A typical Flash memory comprises a memory array that includes a large number of memory cells arranged in row and column fashion. Each of the memory cells includes a floating gate field-effect transistor capable of holding a charge. The cells are usually grouped into blocks. Each of the cells within a block can be electrically programmed in a random basis by charging the floating gate. The charge can be removed from the floating gate by a block erase operation. The data in a cell is determined by the presence or absence of the charge in the floating gate.
A synchronous DRAM (SDRAM) is a type of DRAM that can run at much higher clock speeds than conventional DRAM memory. SDRAM synchronizes itself with a CPU""s bus and is capable of running at 100 MHZ, about three times faster than conventional PPM (Fast Page Mode) RAM, and about twice as fast EDO (Extended Data Output) DRAM and BEDO (Burst Extended Data Output) DRAM. SDRAM""s can be accessed quickly, but are volatile. Many computer systems are designed to operate using SDRAM, but would benefit from non-volatile memory.

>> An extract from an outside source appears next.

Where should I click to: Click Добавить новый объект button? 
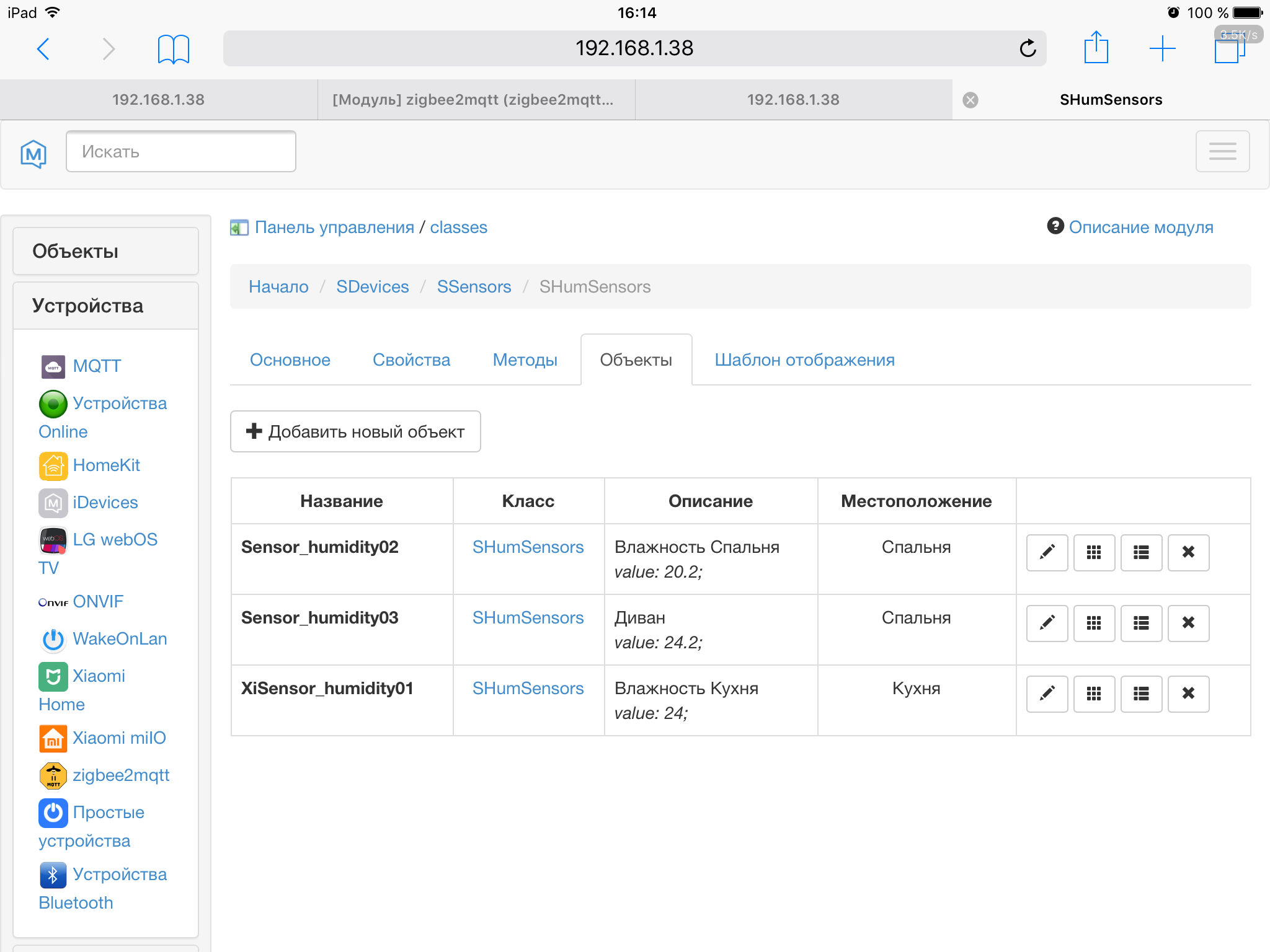[x=355, y=431]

For the reasons stated above, and for other reasons stated below which will become apparent to those skilled in the art upon reading and understanding the present specification, there is a need in the art for a non-volatile memory device that can operate in a manner similar to SDRAM operation
The above-mentioned problems with memory devices and other problems are addressed by the present invention and will be understood by reading and studying the following specification.
In one embodiment, a method of writing to a synchronous non-volatile memory device is provided. The method comprises receiving write data on a first clock cycle and executing a data write operation, and executing a data read operation on a next clock cycle immediately following the first clock cycle.

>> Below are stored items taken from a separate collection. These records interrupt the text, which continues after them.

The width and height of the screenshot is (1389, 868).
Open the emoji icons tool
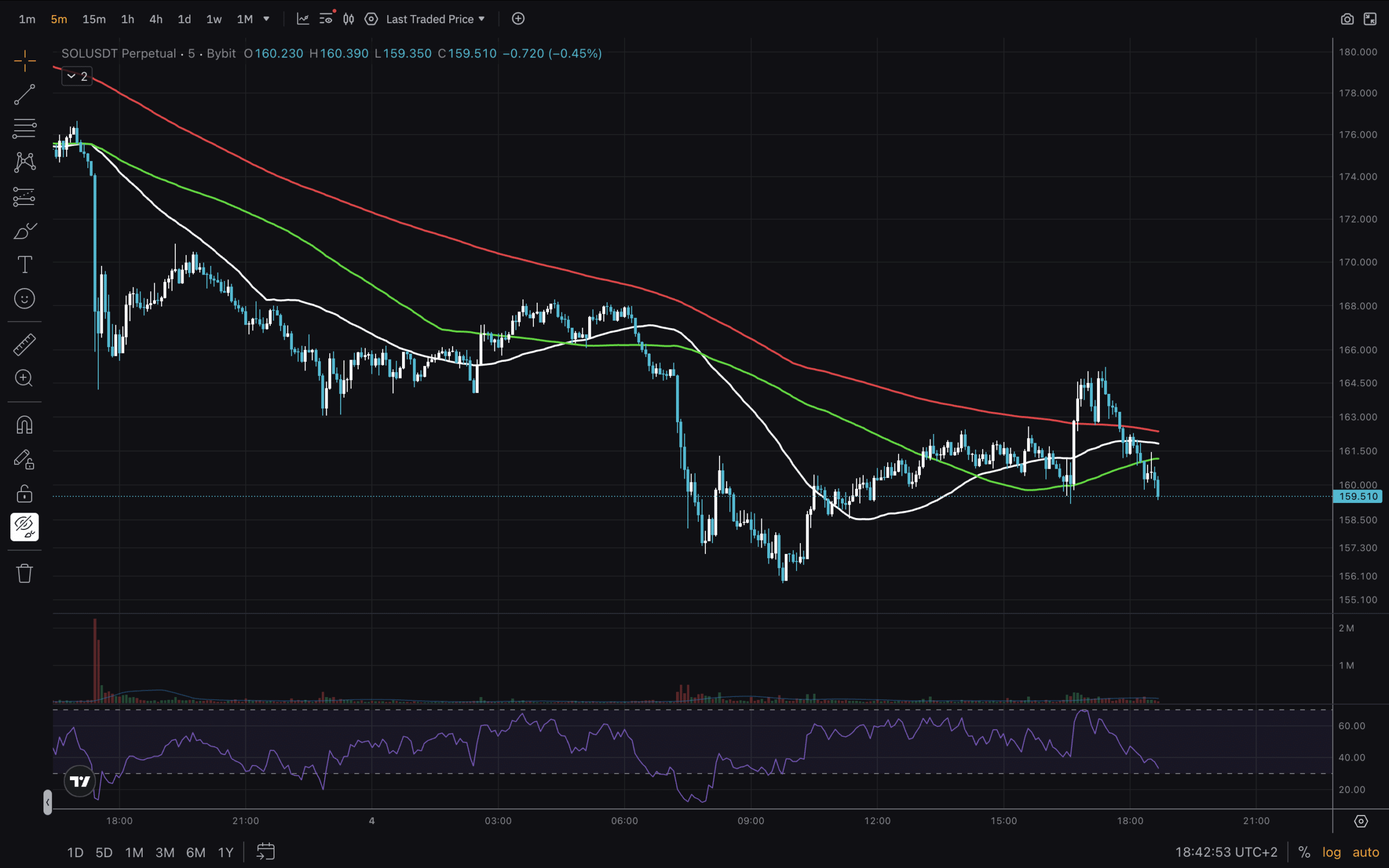click(24, 298)
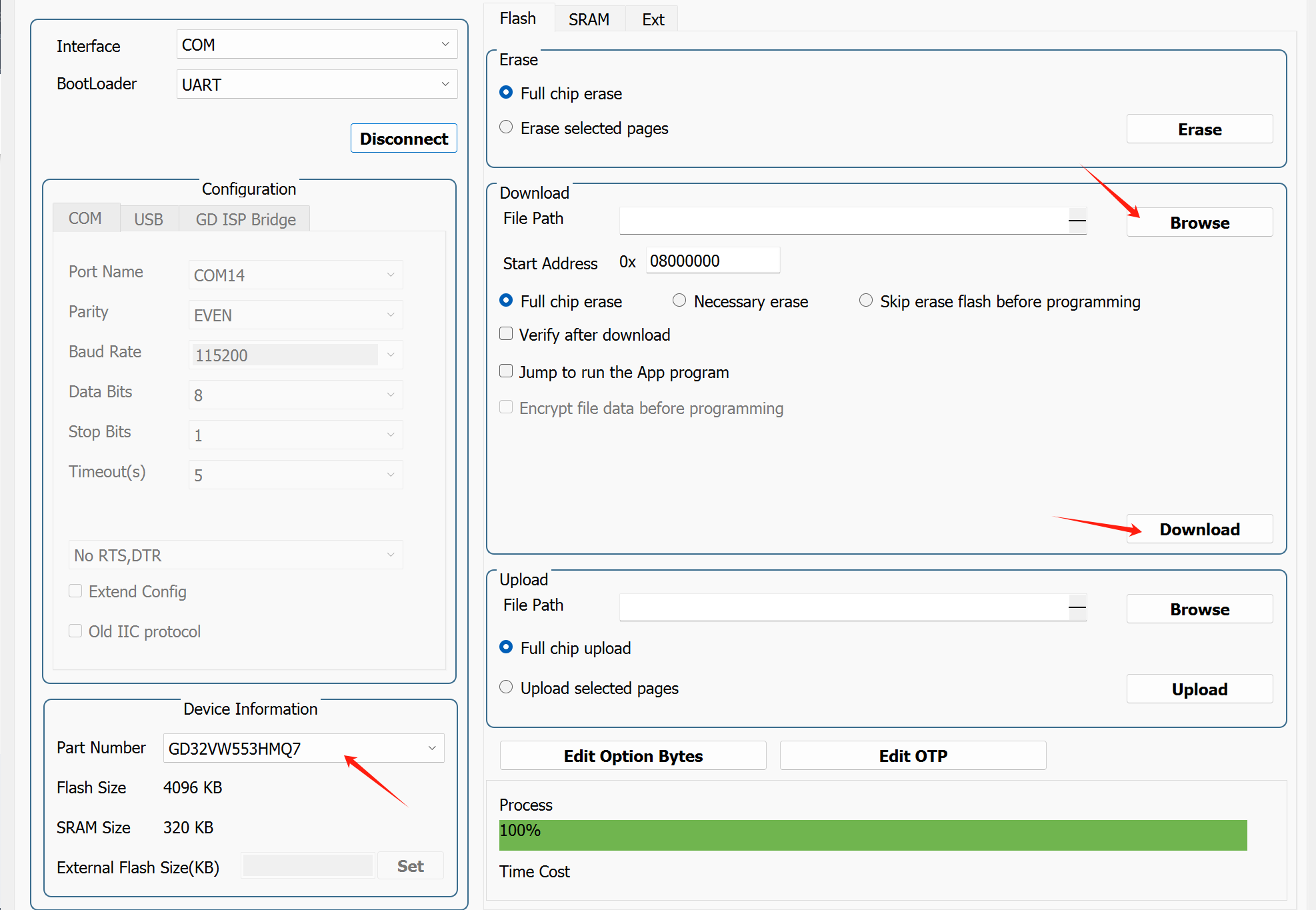Screen dimensions: 1316x910
Task: Select Necessary erase radio option
Action: point(679,301)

Another method of operating a synchronous memory device comprises receiving write data on data connections, latching the write data in a write latch, releasing the data connections after the write data is latched, and performing a read operation on the synchronous memory device while the write data is transferred from the write latch to memory cells.
In yet another embodiment, a method of operating a synchronous memory device comprises receiving a read command and corresponding column address on a first clock cycle to request output data from a memory array of the synchronous memory. The output data is provided on an external data connection a predefined number of clock cycles following the first clock cycle. The method includes receiving a first command of a write command sequence on a second clock cycle immediately following the first clock cycle to initiate a write operation to the memory array such that the write command is provided in coincidence with or prior to providing the output data on the external data connection.
A synchronous memory device is provided in one embodiment and comprises a memory array arranged in rows and columns, data communication connections for bi-directional data communication with an external device, and a data buffer coupled to the data communication connections to manage the bi-directional data communication. A write latch is coupled between the data buffer and the memory array to latch data provided on the data communication connections.